[Instruction] Turn every line of the items below into a JSON list of strings, one string per line, skipping any blank lines and leaving the pictures out.

[Stored records]

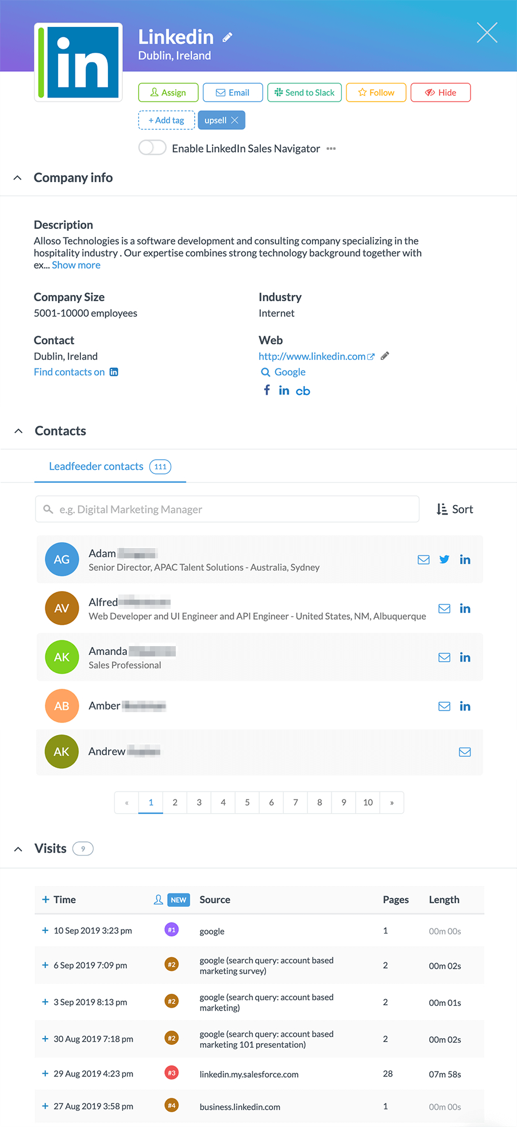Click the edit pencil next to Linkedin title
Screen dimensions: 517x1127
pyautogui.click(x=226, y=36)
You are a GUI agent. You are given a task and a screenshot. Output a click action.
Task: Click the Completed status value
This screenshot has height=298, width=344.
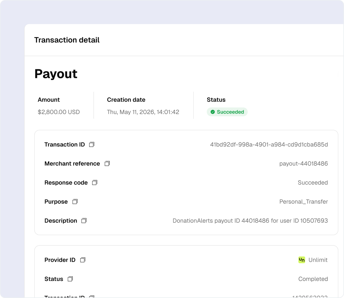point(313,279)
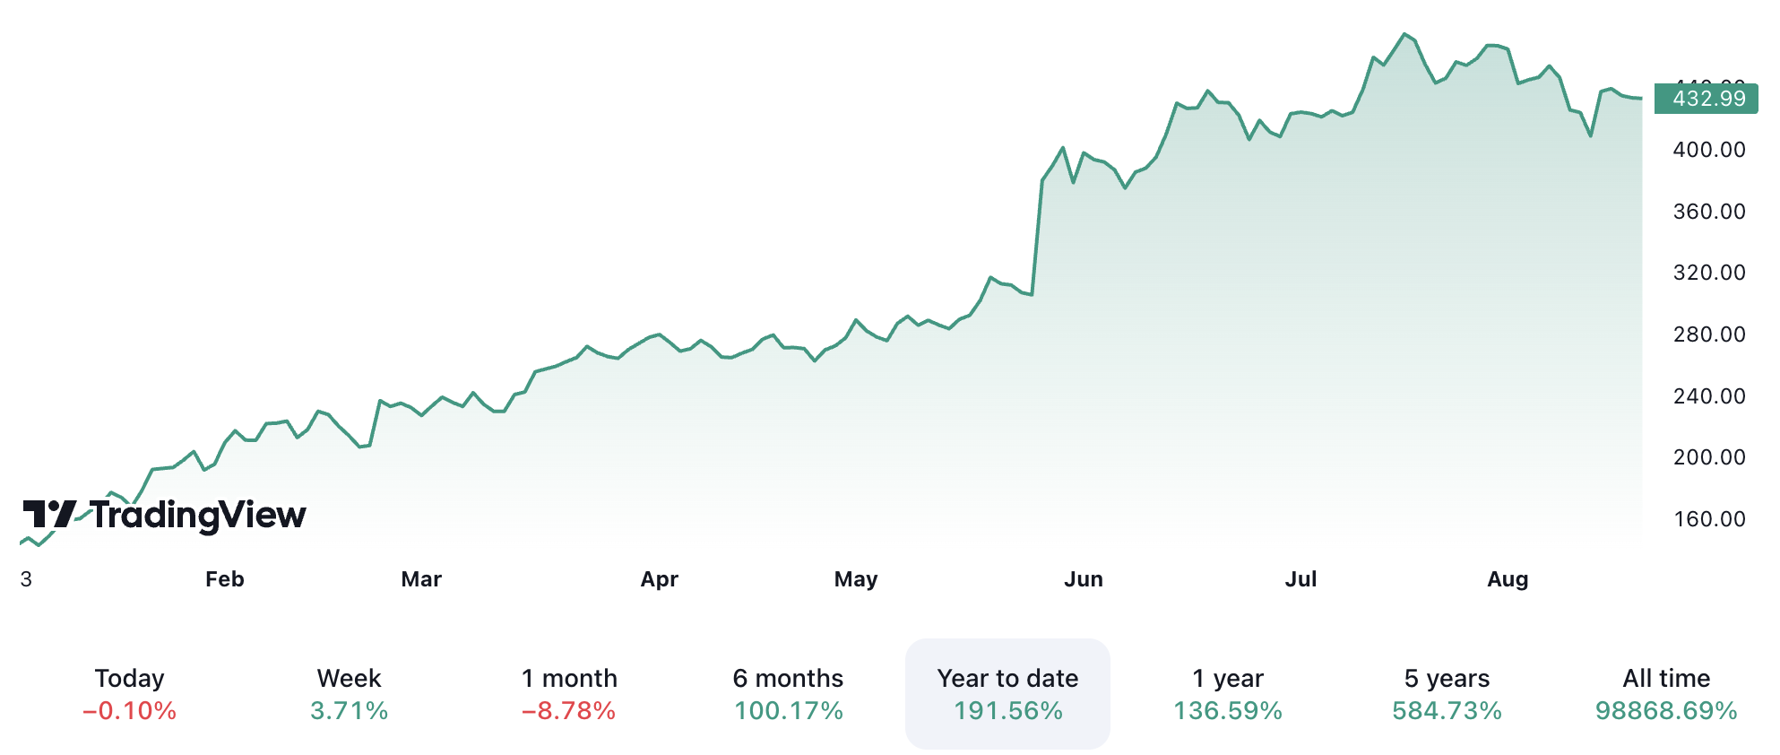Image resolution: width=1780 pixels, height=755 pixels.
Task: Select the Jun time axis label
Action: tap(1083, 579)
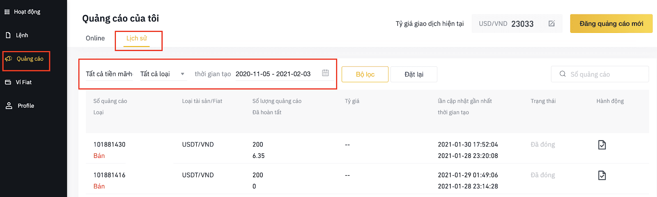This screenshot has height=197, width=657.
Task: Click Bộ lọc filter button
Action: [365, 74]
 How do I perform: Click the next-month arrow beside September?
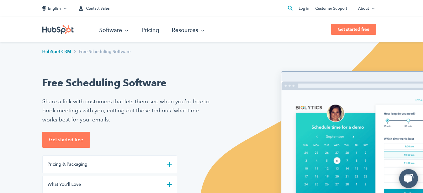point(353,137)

[The output]
[
  "Click the edit pencil next to Linkedin title",
  "Screen dimensions: 517x1127",
  "pyautogui.click(x=226, y=36)",
  "You are a GUI agent. You are given a task and a screenshot. Output a click action.",
  "Task: Click the Completed status value",
  "This screenshot has height=298, width=344.",
  "point(313,279)",
  "Image resolution: width=1780 pixels, height=755 pixels.",
  "Task: Select the Jun time axis label",
  "Action: tap(1083, 579)",
  "This screenshot has height=197, width=657.",
  "Task: Click Bộ lọc filter button",
  "Action: [365, 74]",
  " How do I perform: Click the next-month arrow beside September?",
  "point(353,137)"
]